§ **GOAL OF THE EXERCISE**
Please restate each entry word for word and leave the pictures out.

(Collection entries)
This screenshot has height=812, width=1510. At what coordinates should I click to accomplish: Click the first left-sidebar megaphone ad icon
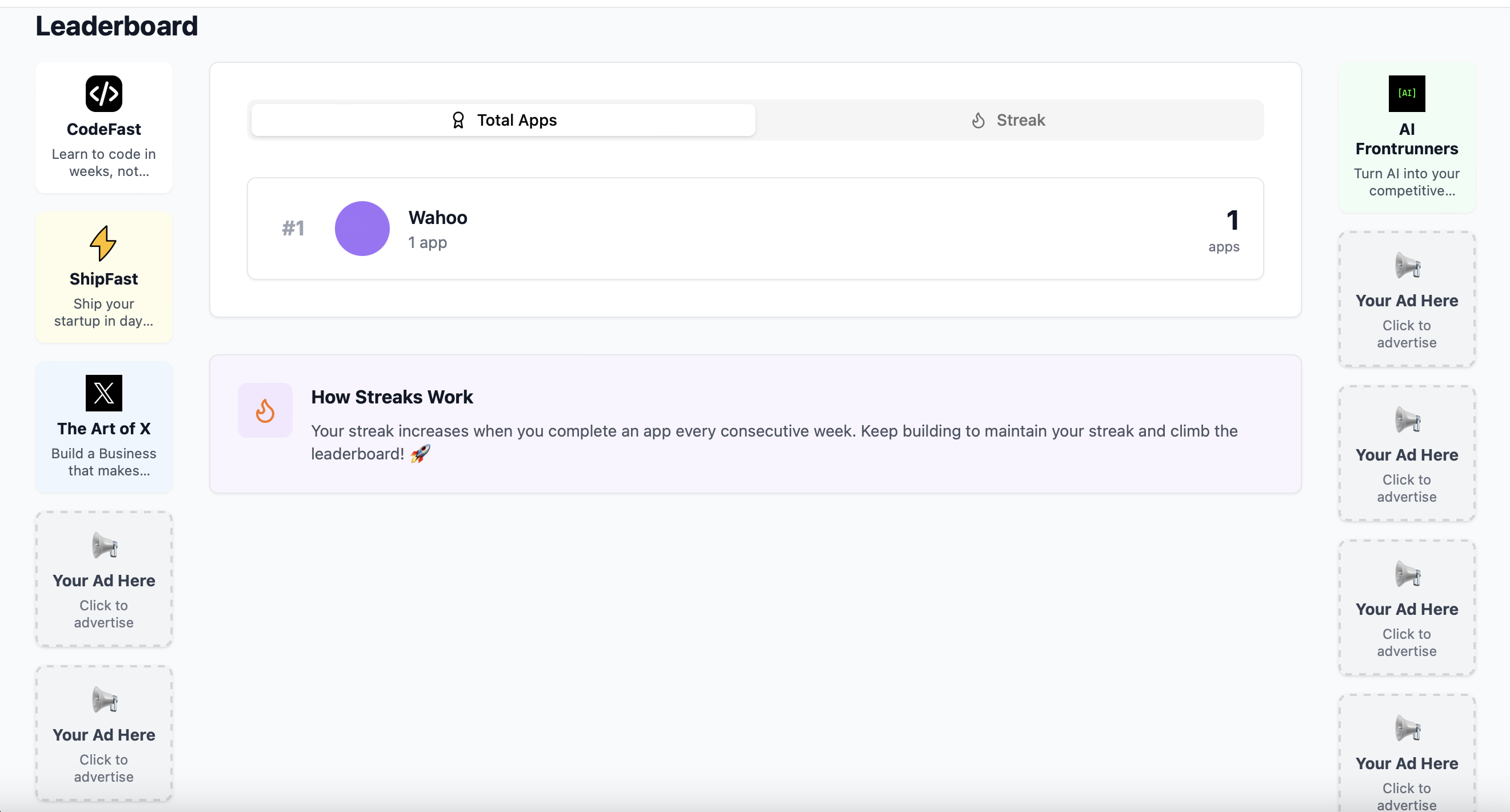(x=105, y=546)
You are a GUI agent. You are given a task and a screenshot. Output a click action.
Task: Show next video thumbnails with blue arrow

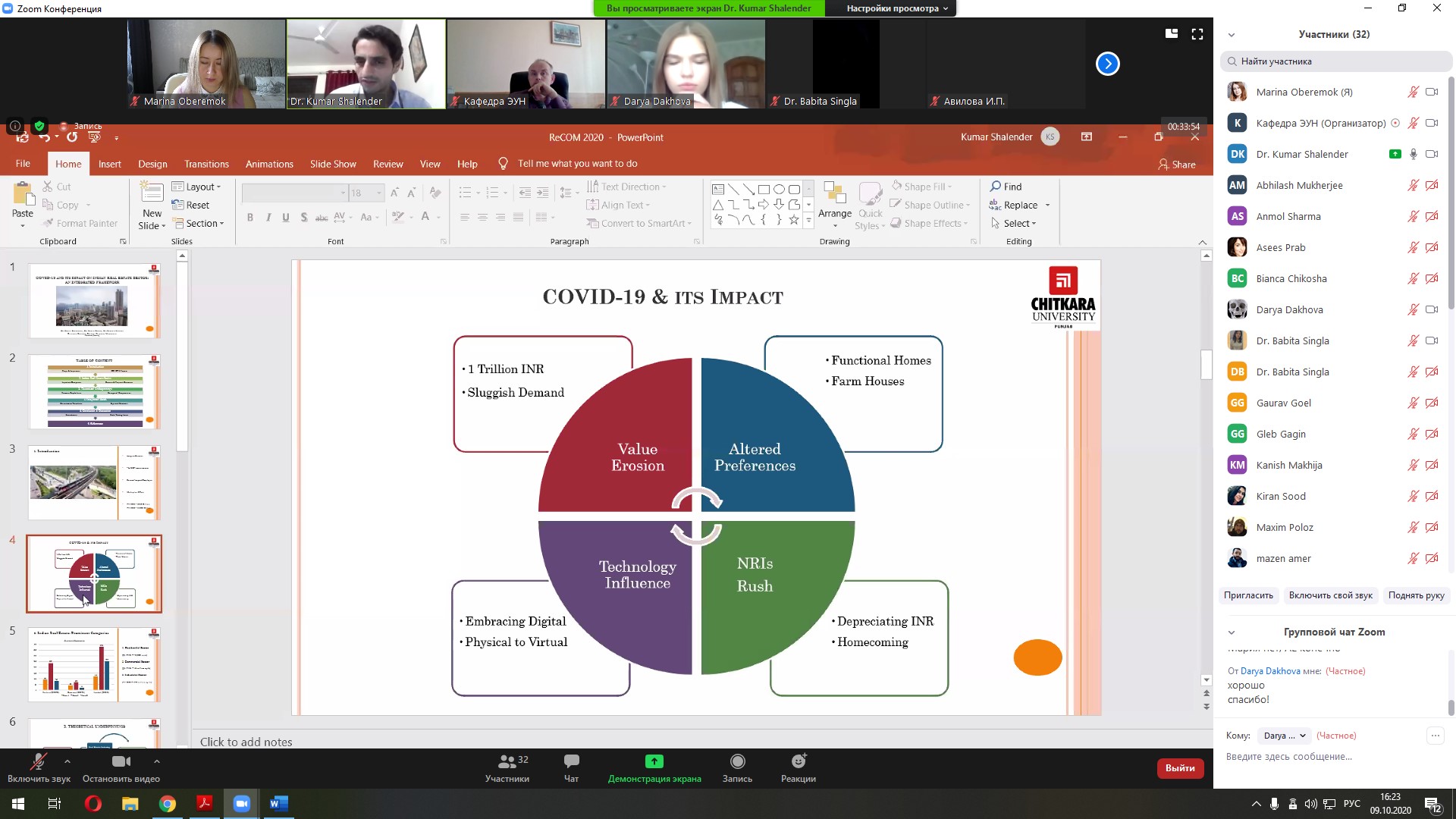[1107, 64]
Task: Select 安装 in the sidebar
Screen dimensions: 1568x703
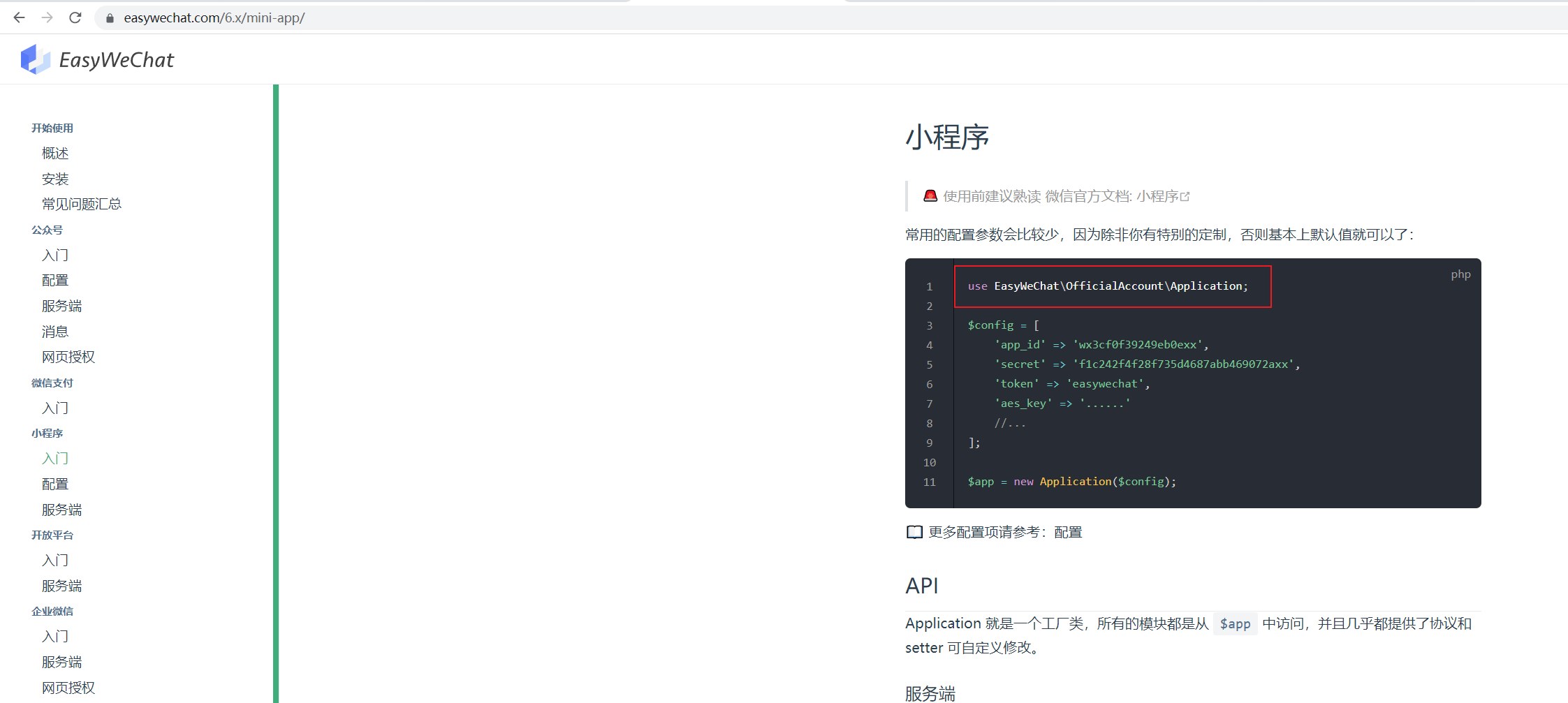Action: (x=55, y=178)
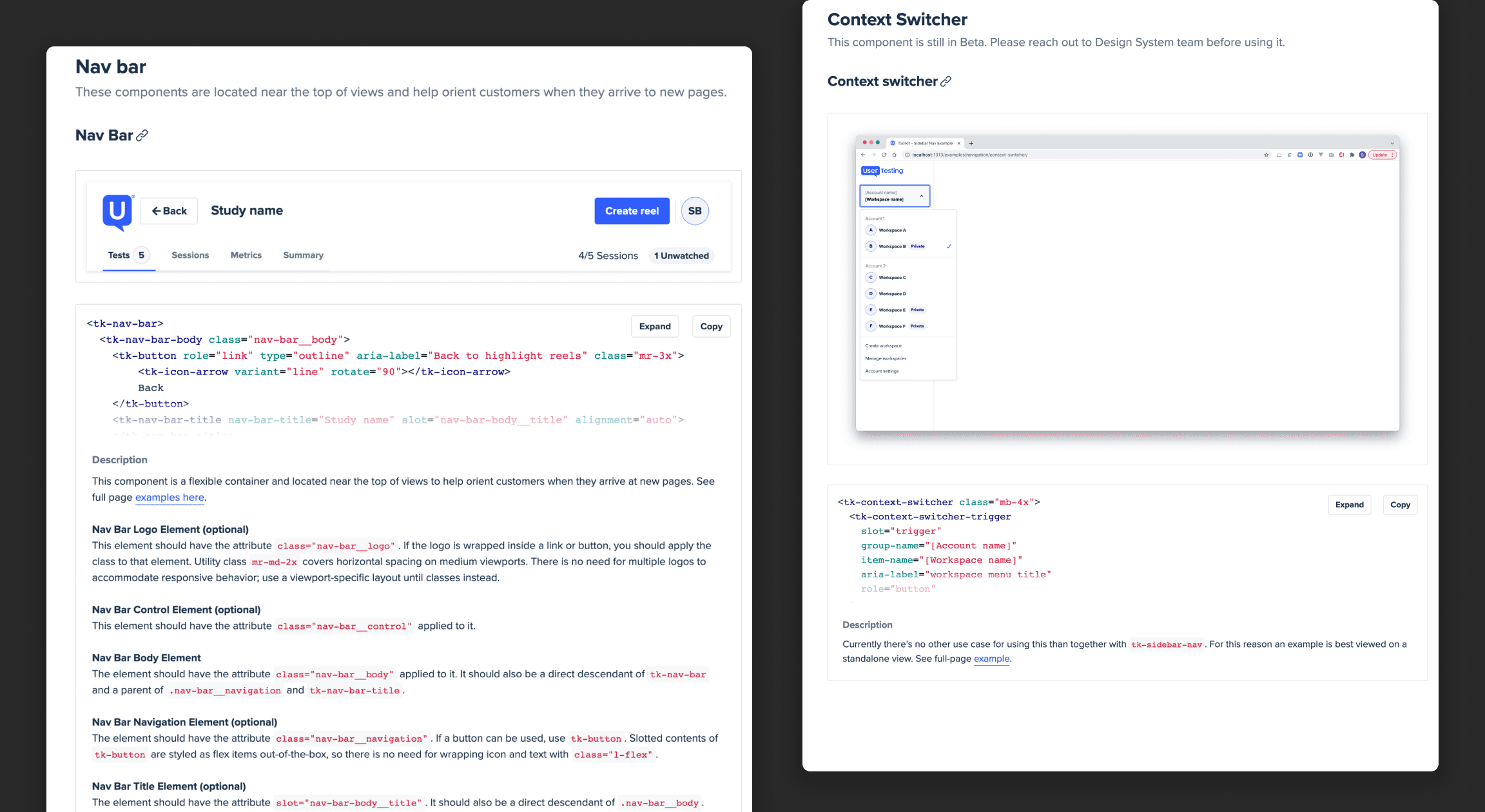Open the dropdown chevron at the browser toolbar's far right
The image size is (1485, 812).
click(x=1392, y=144)
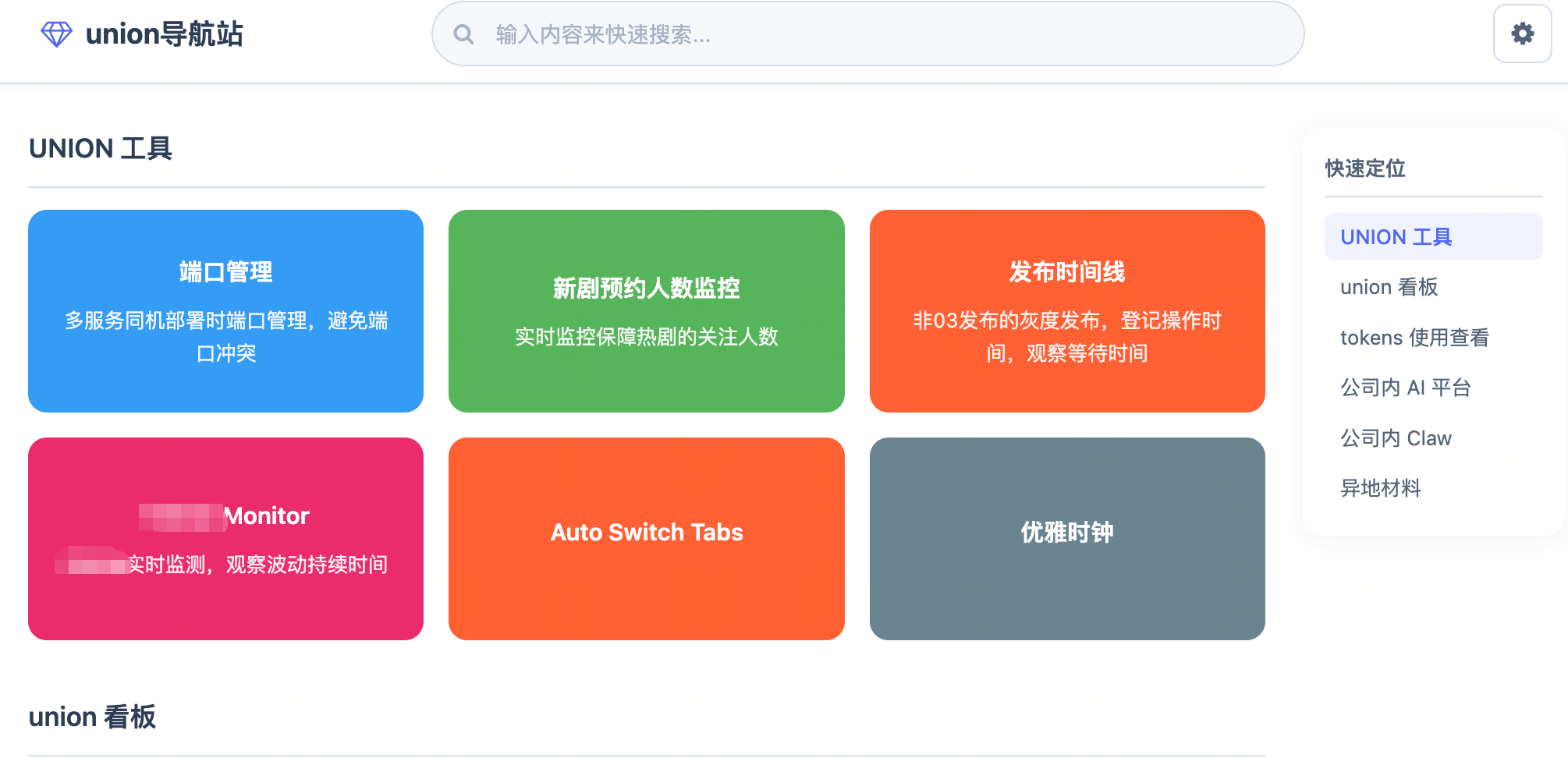
Task: Click the UNION 工具 section heading
Action: pos(100,148)
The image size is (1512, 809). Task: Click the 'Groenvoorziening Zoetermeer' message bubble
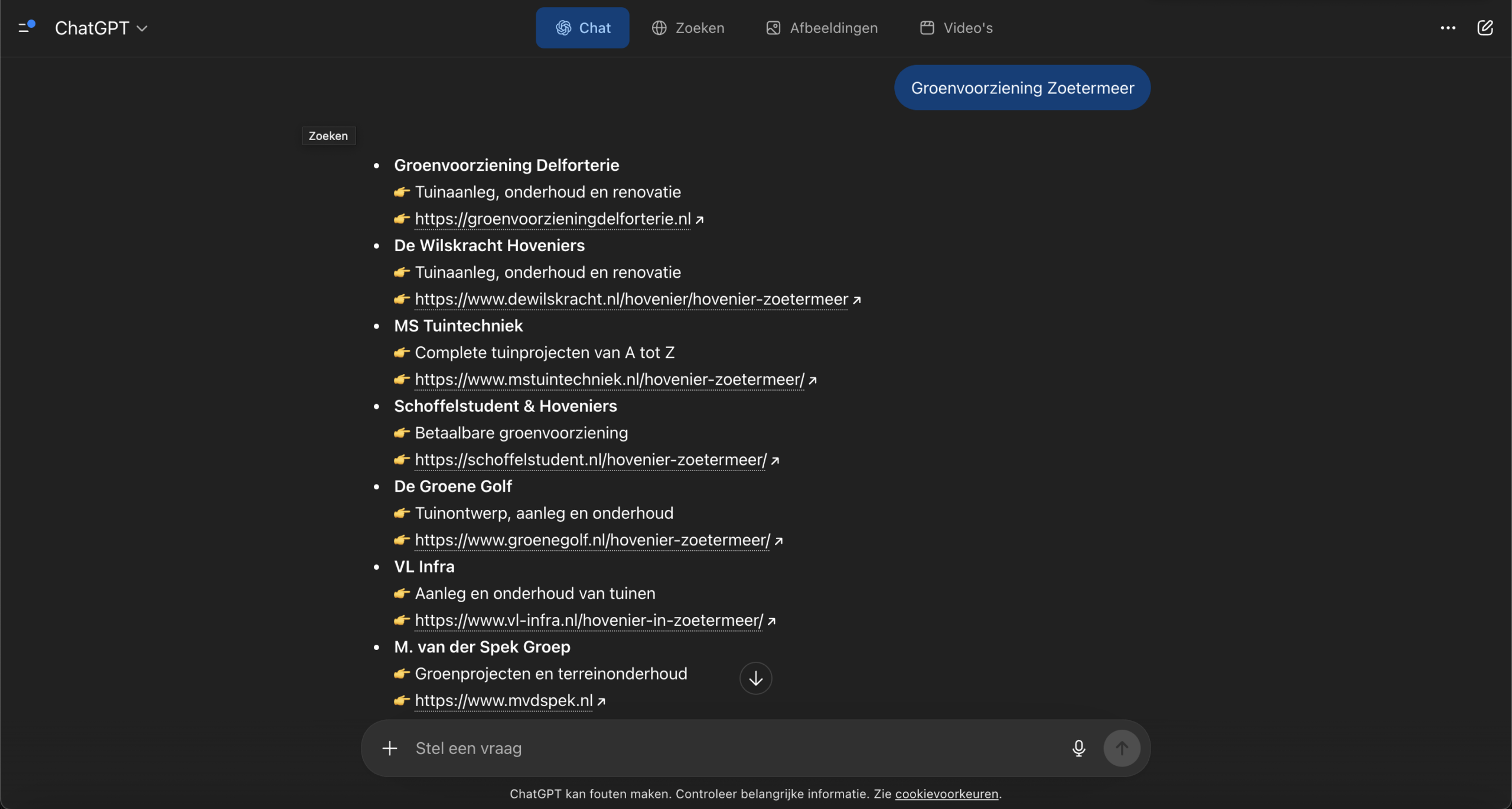1022,87
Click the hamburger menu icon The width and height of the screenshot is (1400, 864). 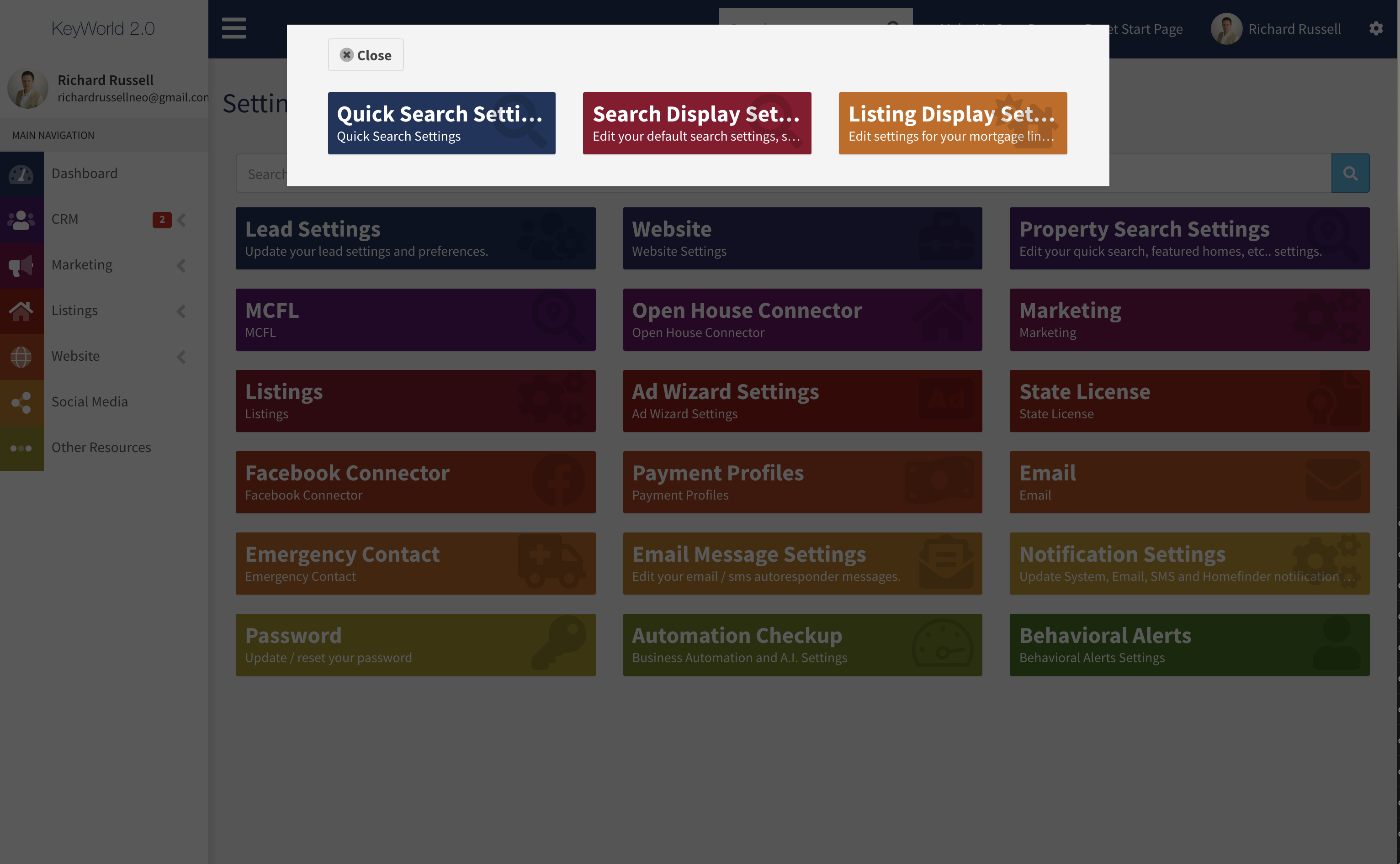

§ **FINAL ANSWER**
This screenshot has height=812, width=1510. At what coordinates should I click to accomplish: Click the first left-sidebar megaphone ad icon
(x=105, y=546)
You are a GUI agent. You are given a task and a screenshot. Output a click action.
Task: Show next video thumbnails with blue arrow

[1107, 64]
Task: Select 安装 in the sidebar
Screen dimensions: 1568x703
Action: (x=55, y=178)
Open the dropdown chevron at the browser toolbar's far right
The image size is (1485, 812).
click(x=1392, y=144)
Task: Click the UNION 工具 section heading
Action: pos(100,148)
The image size is (1512, 809). Task: Click the 'Groenvoorziening Zoetermeer' message bubble
1022,87
Click the hamburger menu icon The width and height of the screenshot is (1400, 864). 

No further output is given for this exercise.